Matplotlib Quickstart Guide

This tutorial covers some basic usage patterns and best practices to help you get started with Matplotlib.

import matplotlib.pyplot as plt 
out[20]

Matplotlib graphs your data on Figures, each of which can contain one or more Axes, an area where points can be specified in terms of x-y coordinates (or $ \theta $-r in a polar plot, or x-y-x in a 3D plot, etc.). The simplest way of creating a figure with an Axes is using pyplot.subplots. We can then use Axes.plot to draw sime data on the Axes, and show to display the figure.

fig, ax = plt.subplots()
ax.plot(list(range(1,5)),[1,4,2,3])
ax.set_title("First Plot Back")
ax.set_xlabel("Range")
ax.set_ylabel("Array")
plt.show()
out[22]
Jupyter Notebook Image

<Figure size 640x480 with 1 Axes>

Parts of a Figure

Parts of a Figure

Figure

The whole figure. The Figure keeps track of all the child Axes, a group of 'special' Artists (titles,figure legends, colorbars, etc.), and even nested subfigures. Typically, you'll create a Fogure through one of the following functions:

fig = plt.figure()             # an empty figure with no Axes
fig, ax = plt.subplots()       # a figure with a single Axes
fig, axs = plt.subplots(2, 2)  # a figure with a 2x2 grid of Axes
# a figure with one Axes on the left, and two on the right:
fig, axs = plt.subplot_mosaic([['left', 'right_top'],
                               ['left', 'right_bottom']])

Axes

An Axes is an Artist attached to a Figure that contains a region for plotting data, and usually includes two (or three in the case of 3D) Axis objects that provide ticks and tick labels to provide scales for the data in the Axes. Each Axes also has a title, x-label, and y-label. The Axes methods are the primary interface for configuring most parts of your plot (adding data, controlling axis scales and limits, adding labels, etc.).

Axis

These objects set the scale and limits and generate ticks (the marks on the Axis) and ticklabels (strings labeling the ticks). The location of the ticks is determined by a Locator object and ticklabel strings are formatted by the Formatter. The combination of the correct Locator and Formatter gives very fine control over the tick location and labels.

Artist

Basically, everything visible on the Figure is an Artist (even Figure, Axes, and Axis). This includes Text objects, Line2D objects, collections objects, Patch objects, etc. When the Figure is rendered, all of the Artists are drawn to the canvas. Most Artists are tied to an Axes; such an Artist cannot be shared by multiple Axes, or moved form one to another.

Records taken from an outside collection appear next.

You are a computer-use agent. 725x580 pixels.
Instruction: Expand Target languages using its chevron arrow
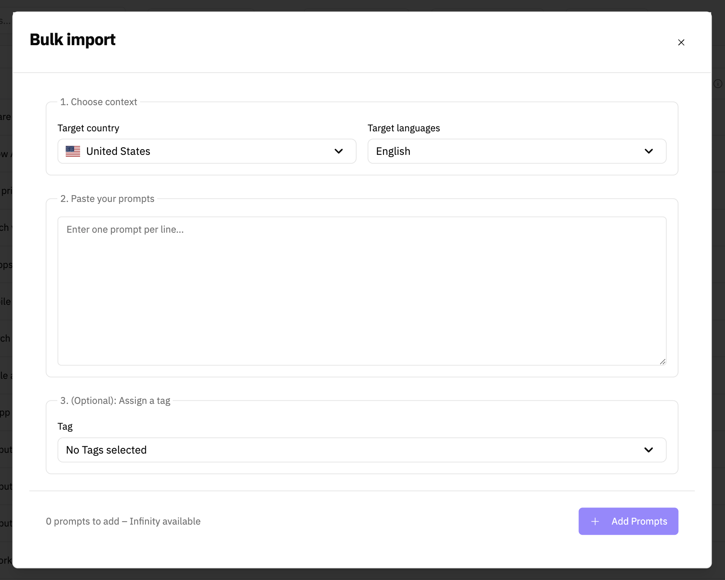pyautogui.click(x=649, y=151)
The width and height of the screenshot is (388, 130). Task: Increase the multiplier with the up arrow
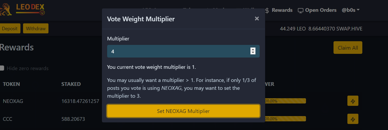point(253,49)
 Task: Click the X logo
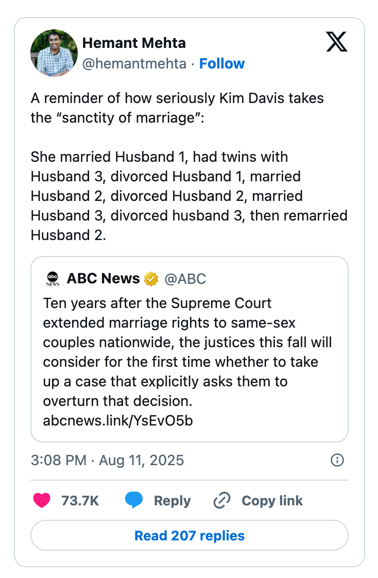click(337, 42)
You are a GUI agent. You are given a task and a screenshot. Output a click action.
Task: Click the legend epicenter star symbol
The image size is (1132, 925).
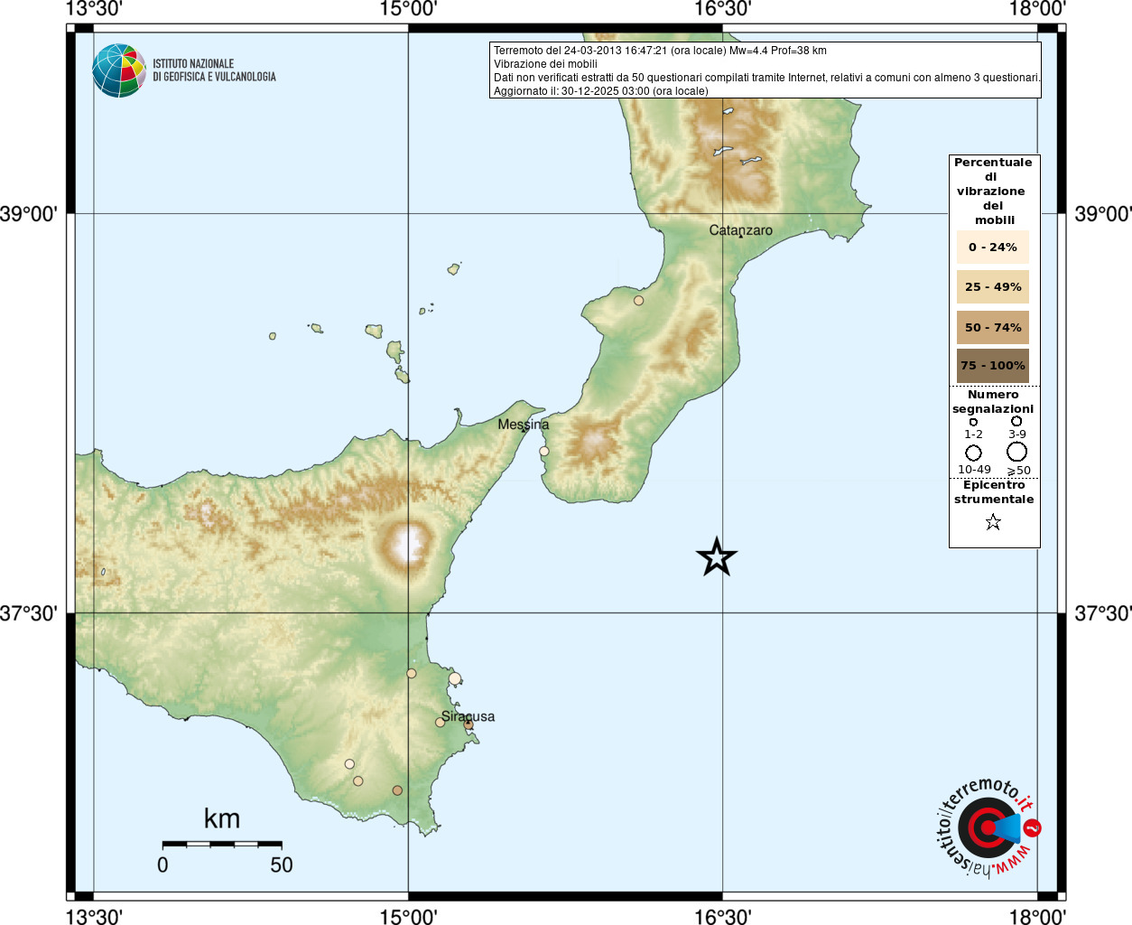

np.random.seed(19680801)  # seed the random number generator.
data = {'a': np.arange(50),
        'c': np.random.randint(0, 50, 50),
        'd': np.random.randn(50)}
data['b'] = data['a'] + 10 * np.random.randn(50)
data['d'] = np.abs(data['d']) * 100

fig, ax = plt.subplots(figsize=(5, 2.7), layout='constrained')
ax.scatter('a', 'b', c='c', s='d', data=data)
ax.set_xlabel('entry a')
ax.set_ylabel('entry b')
out[24]

Text(0, 0.5, 'entry b')

Jupyter Notebook Image

<Figure size 500x270 with 1 Axes>

As noted above, there are essentially two ways to use Matplotlib:

  • Explicitly create Figures and Axes, and call methods on them (the "object-oriented (OO) style").
  • Rely on pyplot to implicitly create and manage the Figures and Axes, and use pyplot functions for plotting.